Update: Please also see this solution here provided by MattL.
I have the roots for a very large order polynomial (>100), and from those alone wish to recreate the polynomial and run into numerical challenges when using the poly function for doing this available in Matlab and Python (numpy).
I attempted to convolve the coefficients for the roots and still see numerical issues (although I am not sure why as the dynamic range of the interim results when convolving subsets of the roots is far below that allotted by the double precision floating point numbers I am using).
As a simple example, and showing where I begin to see issues: I start with a 59th order polynomial with unity coefficients: $1+x+x^2+\ldots x^{59}$
The roots of this will be the 60th roots of unity given as $e^{jn2\pi/60}$ with n from 1 to 59, which I also get from Python using np.roots which are then given as complex double precision floating point representation (real and imaginary are both double precision). I then used the roots to poly function within python and would expect to get the unity coefficients back, but instead get large errors in the middle of the polynomial (yes, consistent with where we would have the biggest sum of products).
I then used my own approach of iteratively convolving coefficients while watching for dynamic range issues. For example in the plot below, I first show the resulting polynomial if only the first half of the roots were used, with the magnitude in dB to show that the dynamic range is far below the 300 dB+ allotted by double precision floating point. The lower portion of this plot shows the result of convolving this polynomial returned by the first 30 roots with the similar polynomial returned by the second 30 roots with no improvement in error.

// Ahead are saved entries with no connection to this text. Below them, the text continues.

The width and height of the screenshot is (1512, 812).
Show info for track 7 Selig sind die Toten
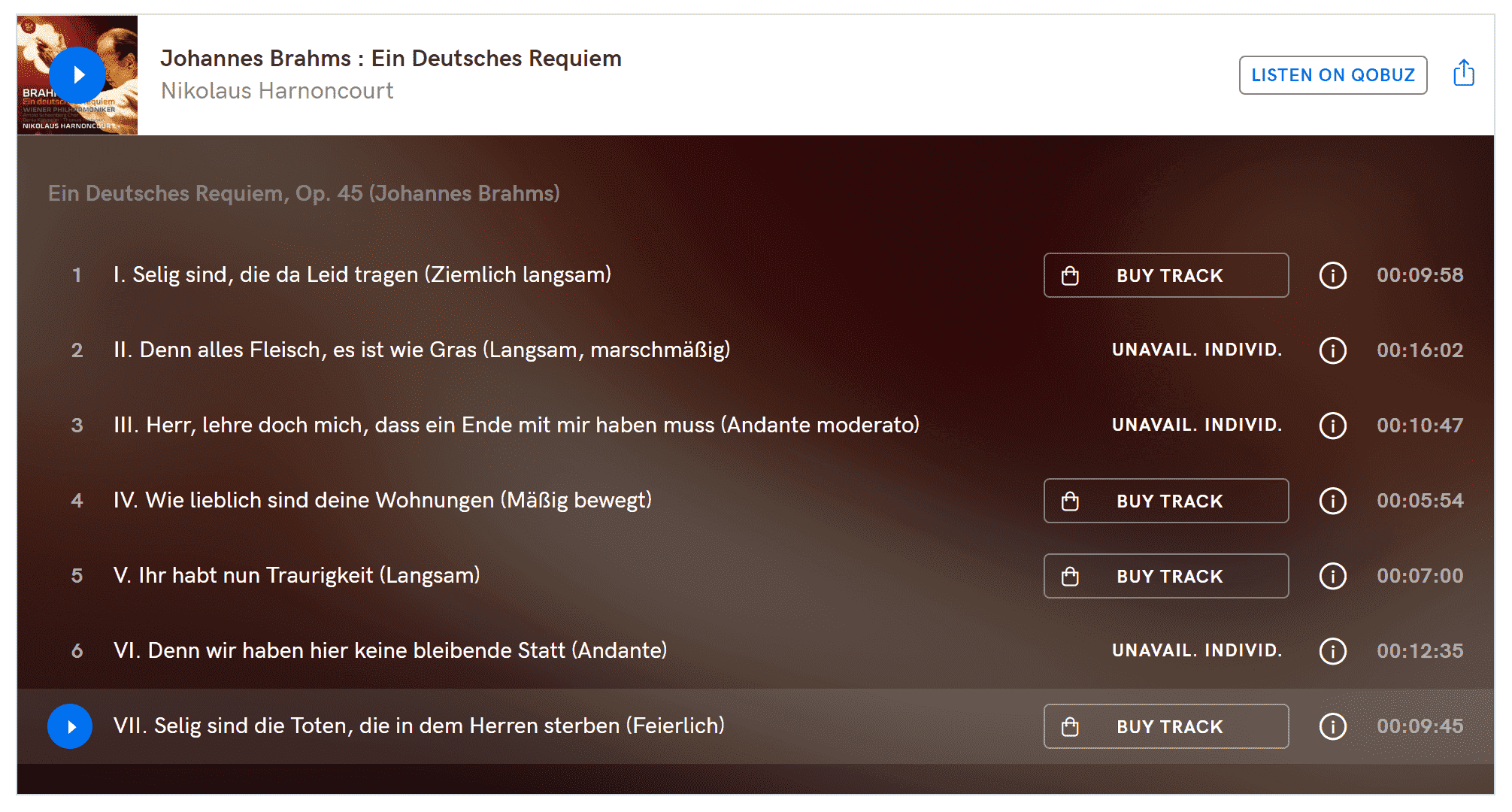pos(1332,726)
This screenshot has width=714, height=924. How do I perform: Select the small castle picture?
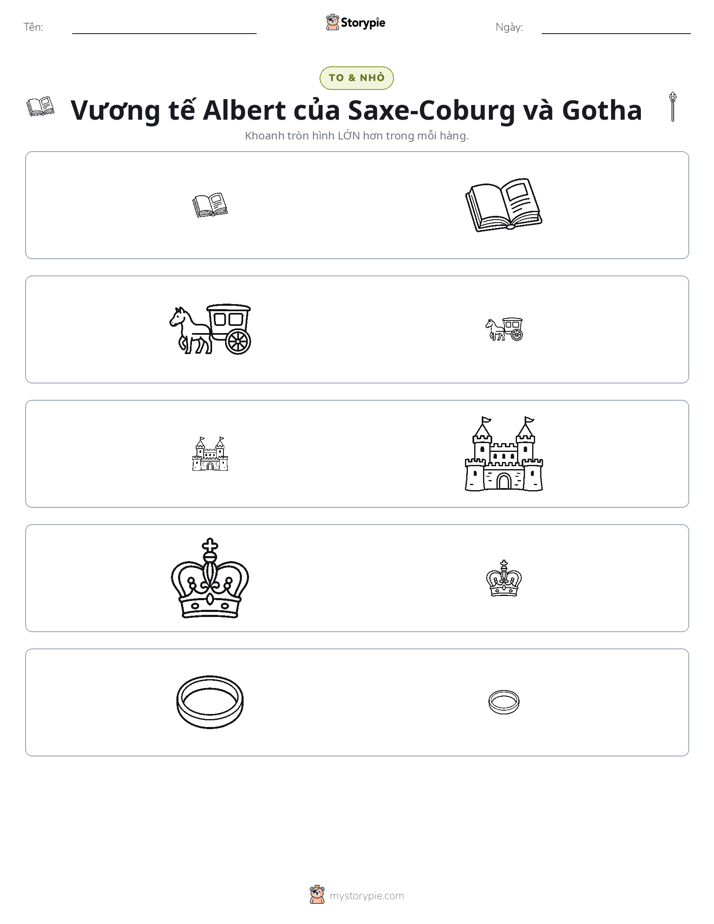[210, 454]
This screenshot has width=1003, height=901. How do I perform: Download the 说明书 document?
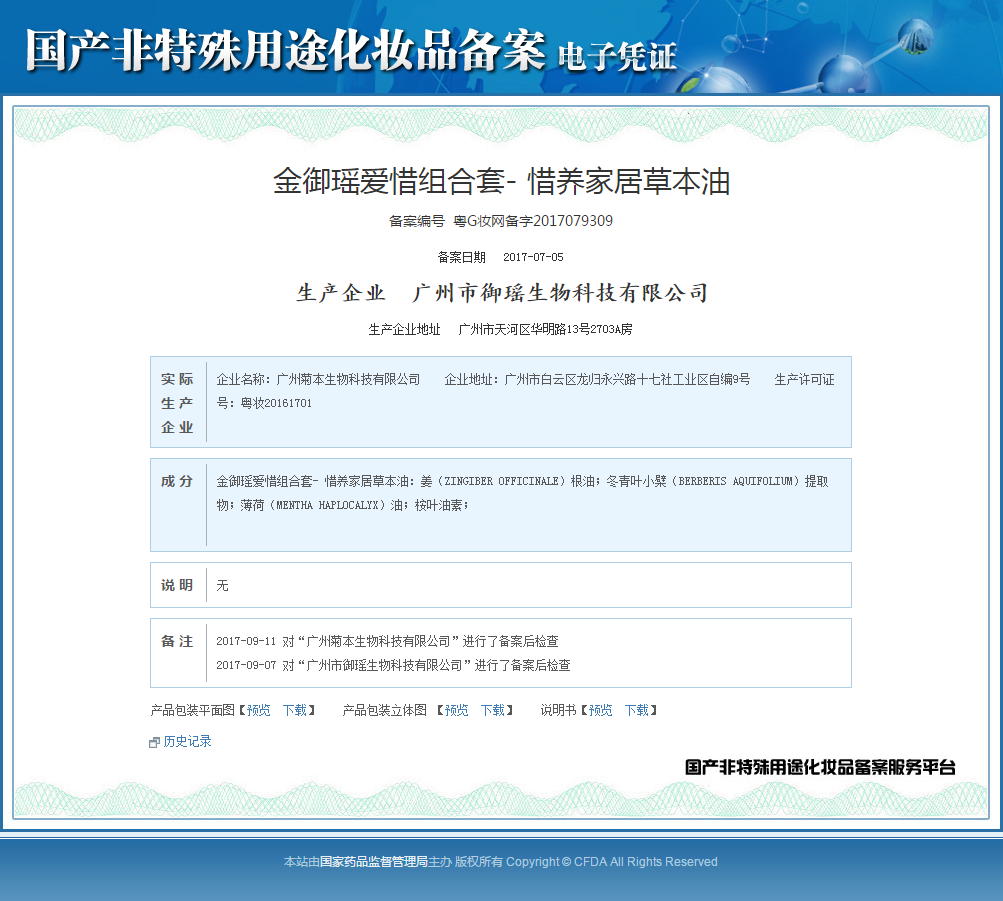point(636,710)
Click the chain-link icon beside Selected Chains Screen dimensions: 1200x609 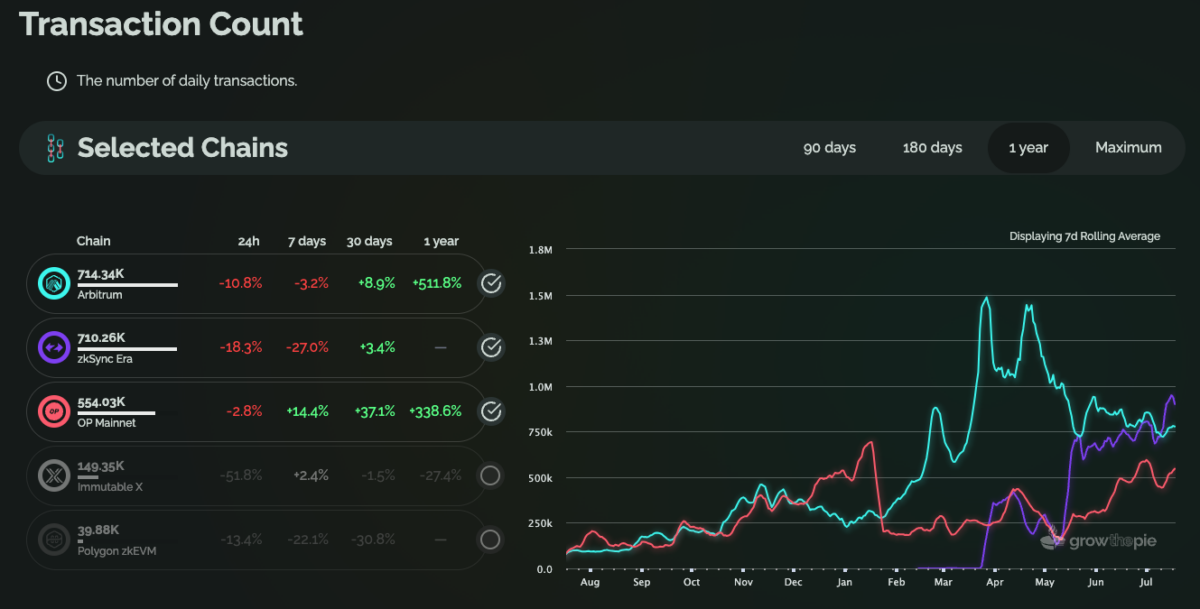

I went on to iteratively convolve each of the complex roots $z_n$, by convolving the first two (as $x-z_1$ and $x-z_2$), and then convolving the result of that with the next root (as $z^2-(z_1+z_2)+z_1 z_2$ and $x-z_3$), etc through all of the roots, as given in Python below:
def cz(roots):
z = list(roots)
result = [1]
while z:
result = np.convolve(roots, [1, -z.pop()])
return result
This resulted in even more error:
My question is two fold: what is the source of this numerical error and are their improved mathematical techniques that I could use for converting large numbers of roots (I would like to be able to extend this to 100s of roots) to its polynomial form? I used the roots of unity in this simple example, but more generally I would like to be able to do this with any arbitrary roots on the complex plane (and can limit it to roots that are on or inside the unit circle).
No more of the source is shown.